*** Opening STORED DATA ***
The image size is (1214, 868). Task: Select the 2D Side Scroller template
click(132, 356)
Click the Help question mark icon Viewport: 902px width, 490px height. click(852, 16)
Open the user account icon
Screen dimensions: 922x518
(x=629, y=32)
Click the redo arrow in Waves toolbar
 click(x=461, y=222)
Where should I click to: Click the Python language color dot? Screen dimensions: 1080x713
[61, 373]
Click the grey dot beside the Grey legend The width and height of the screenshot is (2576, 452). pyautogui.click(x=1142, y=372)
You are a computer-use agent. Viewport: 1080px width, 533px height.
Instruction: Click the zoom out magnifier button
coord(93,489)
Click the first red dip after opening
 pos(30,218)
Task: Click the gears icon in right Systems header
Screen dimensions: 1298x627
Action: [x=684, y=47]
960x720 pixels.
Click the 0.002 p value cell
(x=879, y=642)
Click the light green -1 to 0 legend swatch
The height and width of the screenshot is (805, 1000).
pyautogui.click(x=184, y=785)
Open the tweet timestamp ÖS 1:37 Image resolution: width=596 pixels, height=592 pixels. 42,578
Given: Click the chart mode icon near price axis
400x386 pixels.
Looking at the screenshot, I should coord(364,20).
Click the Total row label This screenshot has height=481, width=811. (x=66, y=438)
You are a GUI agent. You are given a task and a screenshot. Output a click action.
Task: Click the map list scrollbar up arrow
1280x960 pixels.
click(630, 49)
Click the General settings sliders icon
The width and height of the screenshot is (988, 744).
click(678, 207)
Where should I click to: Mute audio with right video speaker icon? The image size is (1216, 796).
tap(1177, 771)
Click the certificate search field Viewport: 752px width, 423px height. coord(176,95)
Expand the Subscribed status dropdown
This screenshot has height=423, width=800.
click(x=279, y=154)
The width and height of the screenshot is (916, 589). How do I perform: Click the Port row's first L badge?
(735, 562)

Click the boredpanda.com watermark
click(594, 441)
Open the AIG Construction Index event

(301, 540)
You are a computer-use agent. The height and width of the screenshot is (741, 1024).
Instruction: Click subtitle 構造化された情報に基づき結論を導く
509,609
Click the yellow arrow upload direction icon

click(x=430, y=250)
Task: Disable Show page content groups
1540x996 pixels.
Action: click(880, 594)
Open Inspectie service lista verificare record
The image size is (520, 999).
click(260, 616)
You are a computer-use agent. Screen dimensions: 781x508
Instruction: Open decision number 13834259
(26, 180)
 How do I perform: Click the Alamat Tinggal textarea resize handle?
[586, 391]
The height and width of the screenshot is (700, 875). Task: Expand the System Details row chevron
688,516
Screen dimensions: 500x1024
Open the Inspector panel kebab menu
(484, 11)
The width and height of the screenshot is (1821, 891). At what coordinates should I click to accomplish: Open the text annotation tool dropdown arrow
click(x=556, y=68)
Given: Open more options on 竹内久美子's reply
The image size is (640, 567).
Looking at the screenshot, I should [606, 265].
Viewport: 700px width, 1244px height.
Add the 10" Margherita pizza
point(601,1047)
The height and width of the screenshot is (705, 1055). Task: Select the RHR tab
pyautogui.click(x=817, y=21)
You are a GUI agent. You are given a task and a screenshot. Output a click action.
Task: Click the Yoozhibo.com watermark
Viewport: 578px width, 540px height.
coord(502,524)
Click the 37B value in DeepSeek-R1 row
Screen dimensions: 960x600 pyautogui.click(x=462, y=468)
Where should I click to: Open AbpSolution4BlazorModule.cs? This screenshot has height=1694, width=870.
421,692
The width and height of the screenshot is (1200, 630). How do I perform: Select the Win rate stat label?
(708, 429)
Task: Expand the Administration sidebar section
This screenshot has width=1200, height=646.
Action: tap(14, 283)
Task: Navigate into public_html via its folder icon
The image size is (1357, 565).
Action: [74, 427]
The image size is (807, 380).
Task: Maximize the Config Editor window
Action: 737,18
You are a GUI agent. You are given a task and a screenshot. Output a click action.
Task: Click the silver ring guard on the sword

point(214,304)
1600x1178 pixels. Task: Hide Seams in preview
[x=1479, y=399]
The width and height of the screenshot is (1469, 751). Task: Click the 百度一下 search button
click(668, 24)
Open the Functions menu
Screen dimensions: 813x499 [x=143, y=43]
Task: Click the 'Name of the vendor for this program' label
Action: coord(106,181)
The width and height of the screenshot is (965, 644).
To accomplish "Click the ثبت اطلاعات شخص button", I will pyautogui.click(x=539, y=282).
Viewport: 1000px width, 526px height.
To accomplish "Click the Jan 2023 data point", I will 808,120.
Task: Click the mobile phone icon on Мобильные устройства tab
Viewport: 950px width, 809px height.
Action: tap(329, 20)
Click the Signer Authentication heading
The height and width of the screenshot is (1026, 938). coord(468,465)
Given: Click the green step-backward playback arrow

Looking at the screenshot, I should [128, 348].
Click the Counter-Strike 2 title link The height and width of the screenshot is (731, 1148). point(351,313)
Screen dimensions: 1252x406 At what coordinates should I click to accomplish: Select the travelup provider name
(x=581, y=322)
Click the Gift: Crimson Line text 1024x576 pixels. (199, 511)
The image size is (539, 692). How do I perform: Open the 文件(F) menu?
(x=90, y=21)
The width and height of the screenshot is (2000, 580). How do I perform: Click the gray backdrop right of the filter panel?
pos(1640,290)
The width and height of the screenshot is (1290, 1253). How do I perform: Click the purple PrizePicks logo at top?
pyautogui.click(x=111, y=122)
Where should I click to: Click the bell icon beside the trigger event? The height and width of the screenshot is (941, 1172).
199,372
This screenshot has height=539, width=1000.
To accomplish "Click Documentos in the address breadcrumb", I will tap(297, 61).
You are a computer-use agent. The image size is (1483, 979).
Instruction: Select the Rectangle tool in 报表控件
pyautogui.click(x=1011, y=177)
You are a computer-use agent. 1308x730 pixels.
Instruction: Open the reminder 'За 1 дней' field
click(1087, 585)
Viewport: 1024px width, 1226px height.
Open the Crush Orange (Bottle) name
*** Closing STORED DATA ***
● **TASK ITEM**: What is needed here is an exact reproduction of all the entries.

● **SOLUTION**:
The image size is (1214, 868). Task: Select the 2D Side Scroller template
click(132, 356)
Click the Help question mark icon Viewport: 902px width, 490px height. click(852, 16)
Open the user account icon
Screen dimensions: 922x518
(x=629, y=32)
Click the redo arrow in Waves toolbar
 click(x=461, y=222)
Where should I click to: Click the Python language color dot? Screen dimensions: 1080x713
[61, 373]
Click the grey dot beside the Grey legend The width and height of the screenshot is (2576, 452). pyautogui.click(x=1142, y=372)
You are a computer-use agent. Viewport: 1080px width, 533px height.
Instruction: Click the zoom out magnifier button
coord(93,489)
Click the first red dip after opening
 pos(30,218)
Task: Click the gears icon in right Systems header
Screen dimensions: 1298x627
Action: [x=684, y=47]
960x720 pixels.
Click the 0.002 p value cell
(x=879, y=642)
Click the light green -1 to 0 legend swatch
The height and width of the screenshot is (805, 1000).
pyautogui.click(x=184, y=785)
Open the tweet timestamp ÖS 1:37 Image resolution: width=596 pixels, height=592 pixels. 42,578
Given: Click the chart mode icon near price axis
400x386 pixels.
Looking at the screenshot, I should coord(364,20).
Click the Total row label This screenshot has height=481, width=811. (x=66, y=438)
You are a GUI agent. You are given a task and a screenshot. Output a click action.
Task: Click the map list scrollbar up arrow
1280x960 pixels.
click(630, 49)
Click the General settings sliders icon
The width and height of the screenshot is (988, 744).
click(678, 207)
Where should I click to: Mute audio with right video speaker icon? The image size is (1216, 796).
tap(1177, 771)
Click the certificate search field Viewport: 752px width, 423px height. coord(176,95)
Expand the Subscribed status dropdown
This screenshot has height=423, width=800.
click(x=279, y=154)
The width and height of the screenshot is (916, 589). How do I perform: Click the Port row's first L badge?
(735, 562)

Click the boredpanda.com watermark
click(594, 441)
Open the AIG Construction Index event

(301, 540)
You are a computer-use agent. The height and width of the screenshot is (741, 1024).
Instruction: Click subtitle 構造化された情報に基づき結論を導く
509,609
Click the yellow arrow upload direction icon

click(x=430, y=250)
Task: Disable Show page content groups
1540x996 pixels.
Action: click(880, 594)
Open Inspectie service lista verificare record
The image size is (520, 999).
click(260, 616)
You are a computer-use agent. Screen dimensions: 781x508
Instruction: Open decision number 13834259
(26, 180)
 How do I perform: Click the Alamat Tinggal textarea resize handle?
[586, 391]
The height and width of the screenshot is (700, 875). Task: Expand the System Details row chevron
688,516
Screen dimensions: 500x1024
Open the Inspector panel kebab menu
(484, 11)
The width and height of the screenshot is (1821, 891). At what coordinates should I click to accomplish: Open the text annotation tool dropdown arrow
click(x=556, y=68)
Given: Open more options on 竹内久美子's reply
The image size is (640, 567).
Looking at the screenshot, I should [606, 265].
Viewport: 700px width, 1244px height.
Add the 10" Margherita pizza
point(601,1047)
The height and width of the screenshot is (705, 1055). Task: Select the RHR tab
pyautogui.click(x=817, y=21)
You are a GUI agent. You are given a task and a screenshot. Output a click action.
Task: Click the Yoozhibo.com watermark
Viewport: 578px width, 540px height.
coord(502,524)
Click the 37B value in DeepSeek-R1 row
Screen dimensions: 960x600 pyautogui.click(x=462, y=468)
Where should I click to: Open AbpSolution4BlazorModule.cs? This screenshot has height=1694, width=870.
421,692
The width and height of the screenshot is (1200, 630). How do I perform: Select the Win rate stat label?
(708, 429)
Task: Expand the Administration sidebar section
This screenshot has width=1200, height=646.
Action: tap(14, 283)
Task: Navigate into public_html via its folder icon
The image size is (1357, 565).
Action: [74, 427]
The image size is (807, 380).
Task: Maximize the Config Editor window
Action: 737,18
You are a GUI agent. You are given a task and a screenshot. Output a click action.
Task: Click the silver ring guard on the sword

point(214,304)
1600x1178 pixels. Task: Hide Seams in preview
[x=1479, y=399]
The width and height of the screenshot is (1469, 751). Task: Click the 百度一下 search button
click(668, 24)
Open the Functions menu
Screen dimensions: 813x499 [x=143, y=43]
Task: Click the 'Name of the vendor for this program' label
Action: coord(106,181)
The width and height of the screenshot is (965, 644).
To accomplish "Click the ثبت اطلاعات شخص button", I will pyautogui.click(x=539, y=282).
Viewport: 1000px width, 526px height.
To accomplish "Click the Jan 2023 data point", I will 808,120.
Task: Click the mobile phone icon on Мобильные устройства tab
Viewport: 950px width, 809px height.
Action: tap(329, 20)
Click the Signer Authentication heading
The height and width of the screenshot is (1026, 938). coord(468,465)
Given: Click the green step-backward playback arrow

Looking at the screenshot, I should [128, 348].
Click the Counter-Strike 2 title link The height and width of the screenshot is (731, 1148). point(351,313)
Screen dimensions: 1252x406 At what coordinates should I click to accomplish: Select the travelup provider name
(x=581, y=322)
Click the Gift: Crimson Line text 1024x576 pixels. (199, 511)
The image size is (539, 692). How do I perform: Open the 文件(F) menu?
(x=90, y=21)
The width and height of the screenshot is (2000, 580). How do I perform: Click the gray backdrop right of the filter panel?
pos(1640,290)
The width and height of the screenshot is (1290, 1253). How do I perform: Click the purple PrizePicks logo at top?
pyautogui.click(x=111, y=122)
Where should I click to: Click the bell icon beside the trigger event? The height and width of the screenshot is (941, 1172).
199,372
This screenshot has height=539, width=1000.
To accomplish "Click Documentos in the address breadcrumb", I will tap(297, 61).
You are a computer-use agent. The image size is (1483, 979).
Instruction: Select the Rectangle tool in 报表控件
pyautogui.click(x=1011, y=177)
You are a computer-use agent. 1308x730 pixels.
Instruction: Open the reminder 'За 1 дней' field
click(1087, 585)
Viewport: 1024px width, 1226px height.
Open the Crush Orange (Bottle) name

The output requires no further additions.